Immediately, Florida was the subject of national news stories that seemed to suggest the entire state needs therapy to adjust to the shocking new reality that the growth model that has sustained the economy for decades has vanished.

“Yes,” sighs Stanley K. Smith, an economist at the University of Florida’s Bureau of Economic and Business Research and the director of the BEBR’s Population Program, who reported the new numbers and was interviewed by a wave of reporters in August. “Florida is going to have to make accommodations because it’s been built on growth, but a one-year change does not change things long-term. People place far too much emphasis on what happened last year.”

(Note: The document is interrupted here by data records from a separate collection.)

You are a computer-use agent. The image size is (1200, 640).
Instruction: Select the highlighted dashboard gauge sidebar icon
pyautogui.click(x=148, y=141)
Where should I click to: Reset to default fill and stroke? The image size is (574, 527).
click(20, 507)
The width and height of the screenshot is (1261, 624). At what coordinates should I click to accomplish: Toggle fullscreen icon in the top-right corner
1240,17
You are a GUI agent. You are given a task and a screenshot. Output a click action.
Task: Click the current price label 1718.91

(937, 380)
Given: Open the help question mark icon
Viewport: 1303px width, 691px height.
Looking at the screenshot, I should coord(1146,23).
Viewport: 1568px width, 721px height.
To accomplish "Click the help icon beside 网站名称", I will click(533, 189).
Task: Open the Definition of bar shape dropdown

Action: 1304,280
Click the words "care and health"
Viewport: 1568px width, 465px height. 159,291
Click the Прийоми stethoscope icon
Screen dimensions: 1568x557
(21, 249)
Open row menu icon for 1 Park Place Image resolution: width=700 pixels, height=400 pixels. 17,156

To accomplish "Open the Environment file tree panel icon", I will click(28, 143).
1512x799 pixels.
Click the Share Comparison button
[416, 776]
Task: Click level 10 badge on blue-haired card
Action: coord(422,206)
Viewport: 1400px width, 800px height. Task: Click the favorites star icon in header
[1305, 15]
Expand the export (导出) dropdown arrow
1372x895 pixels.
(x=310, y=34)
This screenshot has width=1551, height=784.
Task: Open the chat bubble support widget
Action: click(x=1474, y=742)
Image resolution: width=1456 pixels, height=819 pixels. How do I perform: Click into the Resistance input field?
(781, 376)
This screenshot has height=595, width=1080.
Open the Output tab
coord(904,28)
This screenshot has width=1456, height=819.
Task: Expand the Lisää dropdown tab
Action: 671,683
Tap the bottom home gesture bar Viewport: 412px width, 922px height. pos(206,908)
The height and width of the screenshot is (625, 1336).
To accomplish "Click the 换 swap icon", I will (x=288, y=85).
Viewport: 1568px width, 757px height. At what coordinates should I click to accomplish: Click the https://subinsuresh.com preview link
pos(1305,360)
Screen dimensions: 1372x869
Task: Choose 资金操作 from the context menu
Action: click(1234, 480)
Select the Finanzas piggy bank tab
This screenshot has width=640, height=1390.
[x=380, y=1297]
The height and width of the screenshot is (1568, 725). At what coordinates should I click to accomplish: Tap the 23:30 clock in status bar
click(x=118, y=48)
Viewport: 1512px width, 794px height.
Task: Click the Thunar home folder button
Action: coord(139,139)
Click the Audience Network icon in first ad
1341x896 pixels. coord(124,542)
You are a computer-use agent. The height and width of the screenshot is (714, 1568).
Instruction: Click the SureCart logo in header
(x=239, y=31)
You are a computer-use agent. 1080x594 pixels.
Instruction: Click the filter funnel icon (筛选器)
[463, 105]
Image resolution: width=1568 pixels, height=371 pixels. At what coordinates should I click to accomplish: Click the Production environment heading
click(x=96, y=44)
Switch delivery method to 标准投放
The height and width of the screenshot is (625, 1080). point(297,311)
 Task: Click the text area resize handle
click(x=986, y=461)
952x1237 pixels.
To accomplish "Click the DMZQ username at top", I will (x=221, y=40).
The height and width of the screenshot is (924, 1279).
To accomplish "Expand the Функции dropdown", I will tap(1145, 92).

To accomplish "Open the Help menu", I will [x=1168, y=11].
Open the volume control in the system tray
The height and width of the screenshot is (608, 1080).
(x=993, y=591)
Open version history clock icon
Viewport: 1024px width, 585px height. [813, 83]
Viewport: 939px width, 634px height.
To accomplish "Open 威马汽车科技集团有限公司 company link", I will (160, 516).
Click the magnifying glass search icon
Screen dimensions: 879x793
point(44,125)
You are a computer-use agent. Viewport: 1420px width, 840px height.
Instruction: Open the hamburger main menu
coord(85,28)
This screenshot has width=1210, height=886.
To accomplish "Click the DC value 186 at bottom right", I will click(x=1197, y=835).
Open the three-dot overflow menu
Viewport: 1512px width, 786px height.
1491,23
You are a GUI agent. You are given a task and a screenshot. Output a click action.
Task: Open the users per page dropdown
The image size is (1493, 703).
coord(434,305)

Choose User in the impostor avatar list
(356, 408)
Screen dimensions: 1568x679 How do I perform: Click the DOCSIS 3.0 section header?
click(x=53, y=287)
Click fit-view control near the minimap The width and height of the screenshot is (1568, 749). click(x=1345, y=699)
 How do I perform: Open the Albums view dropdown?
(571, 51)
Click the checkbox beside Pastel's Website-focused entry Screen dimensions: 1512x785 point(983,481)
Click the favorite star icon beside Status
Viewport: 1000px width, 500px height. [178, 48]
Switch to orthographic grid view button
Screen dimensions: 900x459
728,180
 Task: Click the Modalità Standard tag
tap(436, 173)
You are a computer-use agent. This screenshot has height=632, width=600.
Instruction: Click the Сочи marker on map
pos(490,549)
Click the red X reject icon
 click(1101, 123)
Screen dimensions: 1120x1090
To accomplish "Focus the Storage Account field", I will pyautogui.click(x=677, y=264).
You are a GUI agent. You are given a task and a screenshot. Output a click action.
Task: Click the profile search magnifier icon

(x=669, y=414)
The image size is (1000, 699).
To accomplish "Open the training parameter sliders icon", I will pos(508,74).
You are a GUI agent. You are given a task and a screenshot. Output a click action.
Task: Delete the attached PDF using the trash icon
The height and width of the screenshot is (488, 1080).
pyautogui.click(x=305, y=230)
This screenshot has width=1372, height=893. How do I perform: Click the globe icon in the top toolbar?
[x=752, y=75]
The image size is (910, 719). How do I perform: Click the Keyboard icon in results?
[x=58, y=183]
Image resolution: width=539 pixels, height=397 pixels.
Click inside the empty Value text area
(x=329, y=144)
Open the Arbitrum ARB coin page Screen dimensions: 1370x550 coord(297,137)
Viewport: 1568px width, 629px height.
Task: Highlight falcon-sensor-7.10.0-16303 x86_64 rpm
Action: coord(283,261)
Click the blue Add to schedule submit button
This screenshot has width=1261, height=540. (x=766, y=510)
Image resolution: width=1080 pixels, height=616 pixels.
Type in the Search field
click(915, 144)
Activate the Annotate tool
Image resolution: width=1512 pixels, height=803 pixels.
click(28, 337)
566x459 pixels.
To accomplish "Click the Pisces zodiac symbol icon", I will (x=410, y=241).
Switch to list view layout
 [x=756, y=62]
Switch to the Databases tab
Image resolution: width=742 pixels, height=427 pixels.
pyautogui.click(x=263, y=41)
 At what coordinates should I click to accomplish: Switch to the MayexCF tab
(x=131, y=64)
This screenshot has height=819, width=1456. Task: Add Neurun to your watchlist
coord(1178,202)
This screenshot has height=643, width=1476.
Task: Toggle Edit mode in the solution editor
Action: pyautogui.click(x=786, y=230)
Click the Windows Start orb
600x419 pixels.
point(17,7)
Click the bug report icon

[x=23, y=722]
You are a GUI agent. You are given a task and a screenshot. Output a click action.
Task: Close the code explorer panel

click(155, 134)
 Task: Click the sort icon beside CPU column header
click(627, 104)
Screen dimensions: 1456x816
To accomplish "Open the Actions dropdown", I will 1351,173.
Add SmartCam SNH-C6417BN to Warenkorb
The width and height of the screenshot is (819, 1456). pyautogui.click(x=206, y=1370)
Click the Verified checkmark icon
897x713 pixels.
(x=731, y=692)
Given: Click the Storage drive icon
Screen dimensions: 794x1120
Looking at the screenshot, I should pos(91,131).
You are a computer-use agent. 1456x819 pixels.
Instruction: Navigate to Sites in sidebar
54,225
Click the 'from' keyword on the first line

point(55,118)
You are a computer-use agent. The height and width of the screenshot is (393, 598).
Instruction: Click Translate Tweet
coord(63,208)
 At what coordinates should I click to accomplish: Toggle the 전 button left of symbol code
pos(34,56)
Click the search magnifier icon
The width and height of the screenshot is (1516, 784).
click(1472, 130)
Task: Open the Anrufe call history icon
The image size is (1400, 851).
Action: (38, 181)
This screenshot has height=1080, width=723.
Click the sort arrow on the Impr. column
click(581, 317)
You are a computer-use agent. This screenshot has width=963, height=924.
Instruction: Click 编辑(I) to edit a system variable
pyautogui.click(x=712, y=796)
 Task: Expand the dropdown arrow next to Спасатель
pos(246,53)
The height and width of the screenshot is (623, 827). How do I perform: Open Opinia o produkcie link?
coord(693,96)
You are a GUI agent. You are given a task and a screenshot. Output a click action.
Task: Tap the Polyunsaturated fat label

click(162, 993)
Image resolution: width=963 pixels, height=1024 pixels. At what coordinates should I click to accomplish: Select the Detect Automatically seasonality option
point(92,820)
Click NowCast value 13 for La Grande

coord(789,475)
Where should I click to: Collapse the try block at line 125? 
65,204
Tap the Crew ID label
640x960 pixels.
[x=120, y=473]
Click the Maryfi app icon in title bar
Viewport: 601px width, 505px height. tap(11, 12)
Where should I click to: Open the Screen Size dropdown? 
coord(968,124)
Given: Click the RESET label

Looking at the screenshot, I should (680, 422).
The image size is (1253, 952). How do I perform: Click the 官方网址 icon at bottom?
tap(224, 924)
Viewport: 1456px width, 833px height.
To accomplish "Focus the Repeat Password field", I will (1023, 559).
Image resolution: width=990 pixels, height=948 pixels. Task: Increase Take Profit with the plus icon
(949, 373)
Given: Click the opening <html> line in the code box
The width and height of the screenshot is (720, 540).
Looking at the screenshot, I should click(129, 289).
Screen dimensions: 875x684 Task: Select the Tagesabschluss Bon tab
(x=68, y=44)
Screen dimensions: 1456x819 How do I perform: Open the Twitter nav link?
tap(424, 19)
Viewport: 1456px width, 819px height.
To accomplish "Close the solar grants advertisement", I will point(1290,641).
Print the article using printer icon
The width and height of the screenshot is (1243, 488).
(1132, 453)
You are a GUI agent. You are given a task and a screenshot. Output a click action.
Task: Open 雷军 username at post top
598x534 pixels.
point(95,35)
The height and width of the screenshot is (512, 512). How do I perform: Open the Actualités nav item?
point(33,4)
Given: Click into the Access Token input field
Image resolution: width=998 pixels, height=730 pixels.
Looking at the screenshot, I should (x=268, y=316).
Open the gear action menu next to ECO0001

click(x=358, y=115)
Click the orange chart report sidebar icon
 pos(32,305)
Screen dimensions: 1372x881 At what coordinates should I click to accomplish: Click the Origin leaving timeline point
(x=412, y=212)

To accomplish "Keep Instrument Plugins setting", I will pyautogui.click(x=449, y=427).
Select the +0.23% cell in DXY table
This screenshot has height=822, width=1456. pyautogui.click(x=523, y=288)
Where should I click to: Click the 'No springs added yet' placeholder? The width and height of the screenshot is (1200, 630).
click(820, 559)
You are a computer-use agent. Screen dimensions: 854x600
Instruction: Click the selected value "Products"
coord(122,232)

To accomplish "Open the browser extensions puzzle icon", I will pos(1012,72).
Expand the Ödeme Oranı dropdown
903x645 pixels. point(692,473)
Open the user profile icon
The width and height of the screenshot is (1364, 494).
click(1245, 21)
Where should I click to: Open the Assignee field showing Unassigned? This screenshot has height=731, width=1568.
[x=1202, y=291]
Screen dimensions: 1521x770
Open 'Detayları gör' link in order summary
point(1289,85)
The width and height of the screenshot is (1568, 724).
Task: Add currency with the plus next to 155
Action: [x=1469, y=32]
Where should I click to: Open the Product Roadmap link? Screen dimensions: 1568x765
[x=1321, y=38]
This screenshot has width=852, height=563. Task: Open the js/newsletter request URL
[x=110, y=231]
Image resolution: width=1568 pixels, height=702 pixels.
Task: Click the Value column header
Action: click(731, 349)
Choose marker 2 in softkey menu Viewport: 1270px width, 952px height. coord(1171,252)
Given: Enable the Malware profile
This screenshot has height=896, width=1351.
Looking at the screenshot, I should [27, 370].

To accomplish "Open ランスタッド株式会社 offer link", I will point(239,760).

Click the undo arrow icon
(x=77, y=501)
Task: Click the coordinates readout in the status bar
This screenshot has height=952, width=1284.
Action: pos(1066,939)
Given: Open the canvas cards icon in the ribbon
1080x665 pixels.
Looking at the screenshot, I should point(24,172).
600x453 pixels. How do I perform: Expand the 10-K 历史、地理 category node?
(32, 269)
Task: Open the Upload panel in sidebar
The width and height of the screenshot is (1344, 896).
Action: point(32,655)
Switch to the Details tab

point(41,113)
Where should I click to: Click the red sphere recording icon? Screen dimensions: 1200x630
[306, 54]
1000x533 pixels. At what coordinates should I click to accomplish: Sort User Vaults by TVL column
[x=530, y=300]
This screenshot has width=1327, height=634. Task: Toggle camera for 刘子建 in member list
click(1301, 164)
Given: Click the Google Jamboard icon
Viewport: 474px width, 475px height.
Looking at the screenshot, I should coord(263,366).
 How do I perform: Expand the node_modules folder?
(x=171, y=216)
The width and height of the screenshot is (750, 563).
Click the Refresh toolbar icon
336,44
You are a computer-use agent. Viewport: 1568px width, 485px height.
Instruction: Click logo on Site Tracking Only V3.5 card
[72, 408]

To Smith, population shifts require a long view. “Population momentum is like an ocean liner,” he says; and this huge ship that symbolizes migration patterns cannot reverse course in a year, so it’s best not to live in—or make business predictions based on—the moment. The stream of people who have been coming here for decades will not dry up overnight. Despite all our problems—and Florida has many—Smith predicts about 250,000 people a year will still want to make Florida home between 2010 and 2030 (although he leaves room for a smaller figure when the numbers are recalculated next spring). That’s much lower than the 300,000 to 400,000 people who moved here annually in the ’70s, ’80s and ’90s, but it’s “still pretty substantial,” says Smith.

That conclusion should please most local businesspeople and economic development officials. But before everyone begins rejoicing, we should consider that the people who come here may not be the stereotypical retiree Florida has built its reputation on. New demographic trends mean Florida—including Southwest Florida—must adapt.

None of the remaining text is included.